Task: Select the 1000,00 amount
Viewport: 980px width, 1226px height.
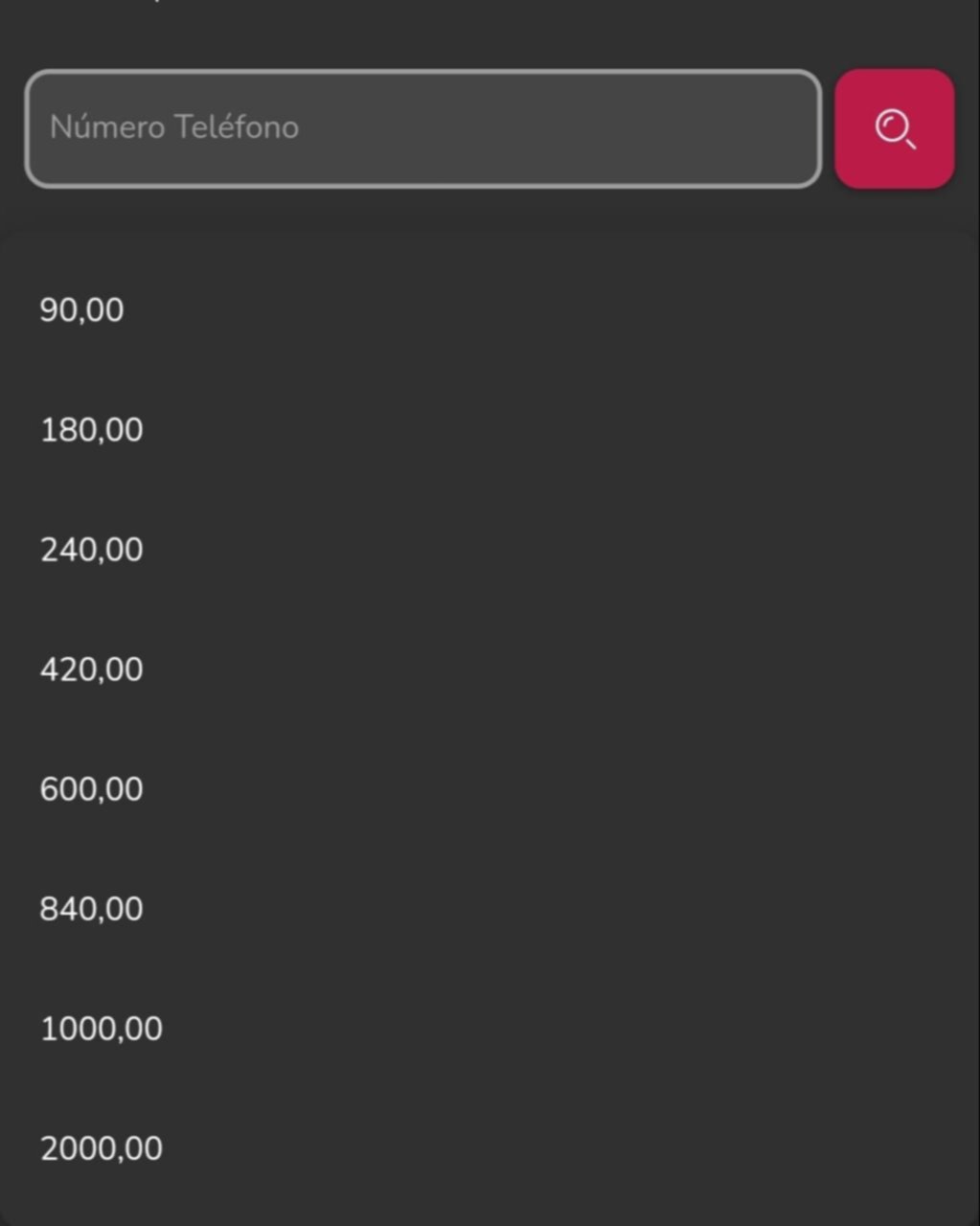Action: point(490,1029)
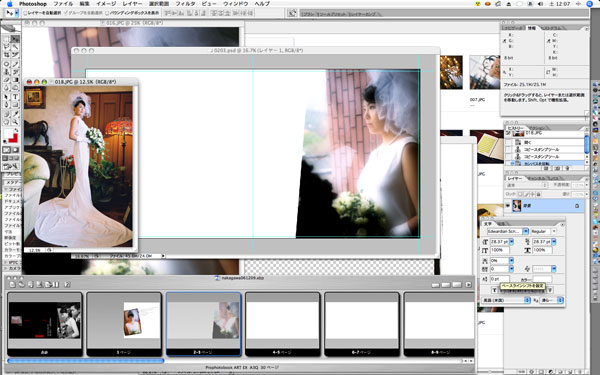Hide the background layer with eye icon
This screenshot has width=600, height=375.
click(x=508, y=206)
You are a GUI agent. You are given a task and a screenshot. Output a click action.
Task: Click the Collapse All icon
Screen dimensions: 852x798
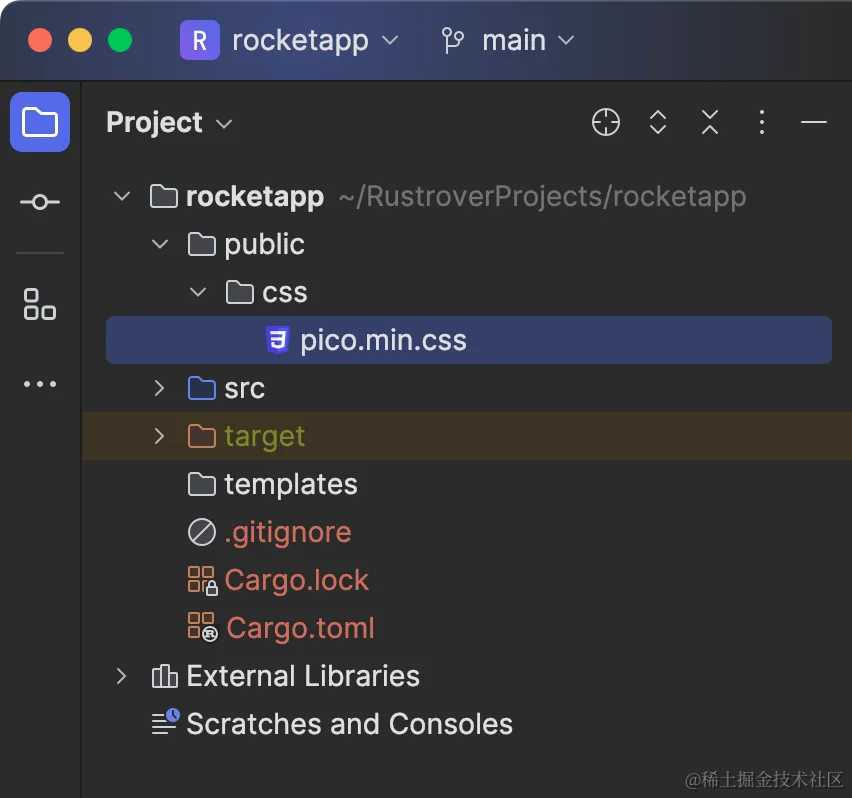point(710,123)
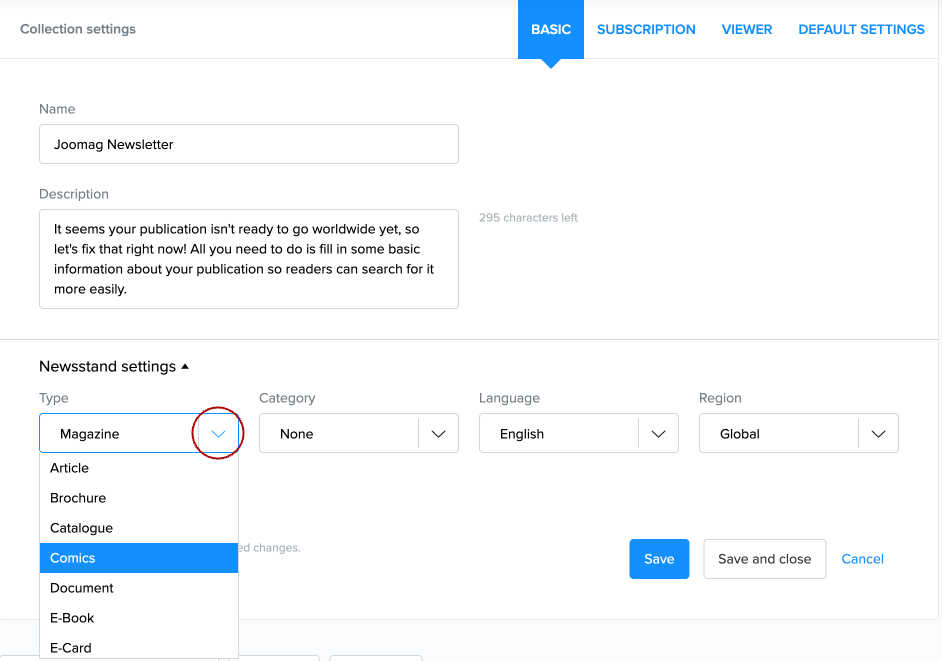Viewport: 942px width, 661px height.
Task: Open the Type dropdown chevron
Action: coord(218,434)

■ ■ ■ ■ ■ ■ ■

- **Problem**:
Without the pictures, print the whole listing exactly as given.

- **Response box**:
Task: Select the 1000,00 amount
Viewport: 980px width, 1226px height.
Action: point(490,1029)
Hide the background layer with eye icon
This screenshot has width=600, height=375.
click(x=508, y=206)
You are a GUI agent. You are given a task and a screenshot. Output a click action.
Task: Click the Collapse All icon
Screen dimensions: 852x798
point(710,123)
Viewport: 942px width, 661px height.
Task: Open the Type dropdown chevron
Action: coord(218,434)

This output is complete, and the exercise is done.